コラム
COLUMN
40代になると、乾燥肌をはじめとした肌トラブルが気になり始める方は多いかもしれません。
そこで今回は、40代になると肌が乾燥しやすくなる理由や、乾燥肌の対策方法、乾燥肌におすすめのスキンケア成分について解説します。
40代になってから肌の変化が気になり始めた方はぜひ参考にしてください。
乾燥肌をはじめとした40代の肌トラブル
40代になると、さまざまな肌トラブルが目立つようになります。主な肌トラブルを以下で紹介します。
- しみ
- しわ
- 毛穴の開き
- 肌荒れ
- 乾燥肌
なかでも、乾燥肌はほかの肌トラブルの原因になるので注意が必要です。
肌は見た目の年齢にも大きく関係します。同じ40代でも、ケアをしている方とそうでない方では肌の状態が異なります。40代になったら、スキンケアの見直しをしてみましょう。
40代になって肌が乾燥しやすくなる理由
年齢を重ねると、肌は乾燥しやすい傾向にあります。とくに40代以降は注意が必要です。以下では、40代になって乾燥肌になる理由を解説します。
皮脂の分泌量が減少する
40代以降になると、皮脂の分泌量が減少します。20~30代は、分泌される皮脂量がほとんど変わらない傾向にありますが、40~50代は60%まで減少したというデータがあります。
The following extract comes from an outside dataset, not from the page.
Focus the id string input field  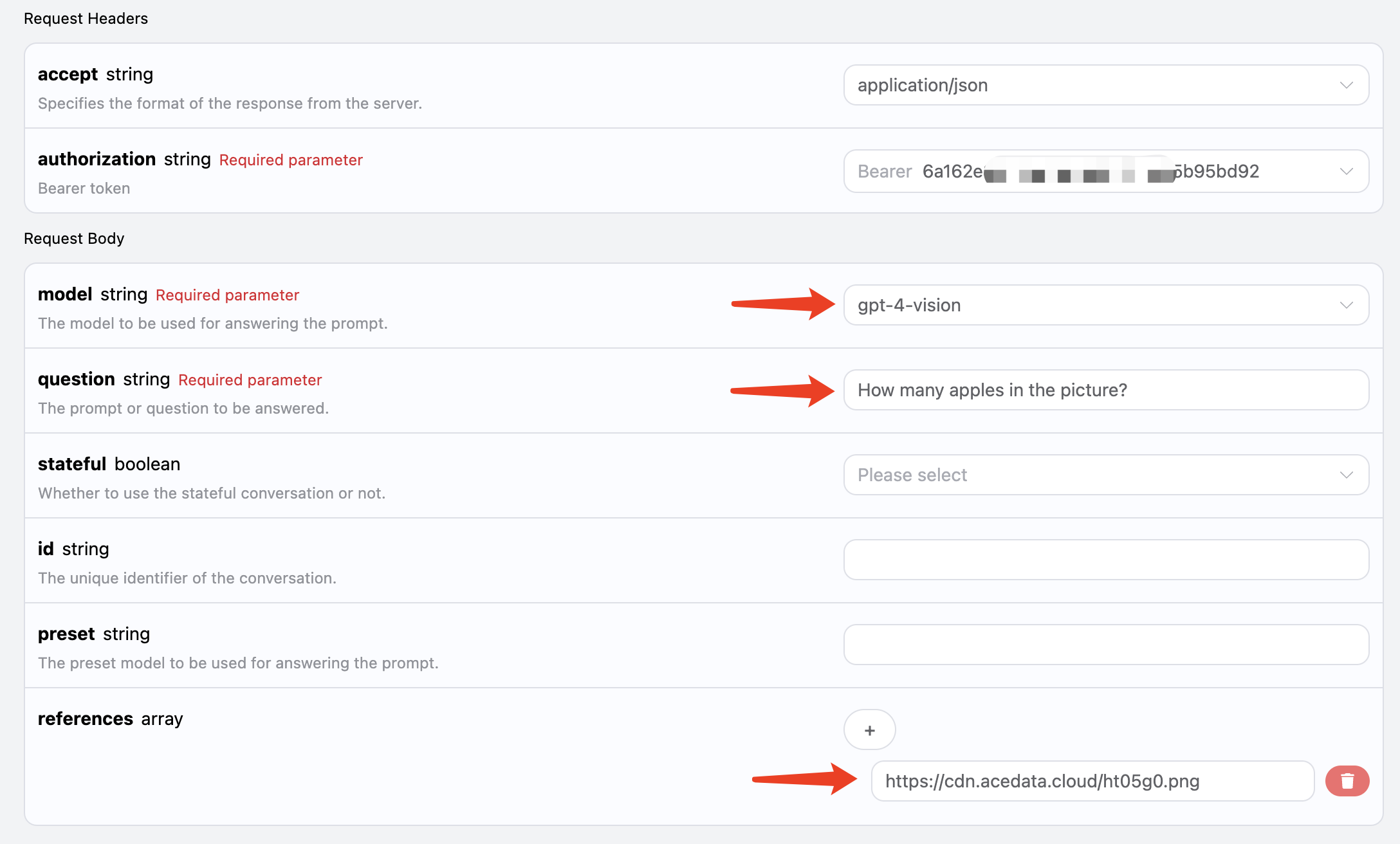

皮脂量が少なくなると皮膚の水分が蒸発し、乾燥肌につながります。皮膚の表面を覆っている皮脂膜や皮膚の表にある角質層は、アレルギー原因物質や細菌、ウイルスなどから肌を守るバリア機能の役割を果たしています。
皮脂膜が不足し乾燥により角質層が剥がれると、バリア機能は弱まりかゆみや肌荒れなどのトラブルを引き起こします。
女性ホルモンが減少する
女性の平均閉経年齢は50.5歳で、閉経の前後5年間が更年期と呼ばれます。40歳をすぎると徐々に女性ホルモンの分泌が減少していき、さらに更年期になると女性ホルモンの分泌が不安定になります。
女性ホルモンのエストロゲンは、女性らしい体をつくるホルモンです。エストロゲンは、肌のうるおいを保つのに必要なコラーゲンを増やしたり、皮脂分泌を促したりする役割があります。よってエストロゲンの分泌量が減ると肌が乾燥しやすくなります。
コラーゲン量が低下する
コラーゲンは、皮膚の真皮や靭帯、腱、骨、軟骨などを構成するタンパク質の一種です。皮膚のなかにはコラーゲンの線維が張り巡らされており、隙間に保湿成分のあるヒアルロン酸が保持されて、肌にうるおいをもたせています。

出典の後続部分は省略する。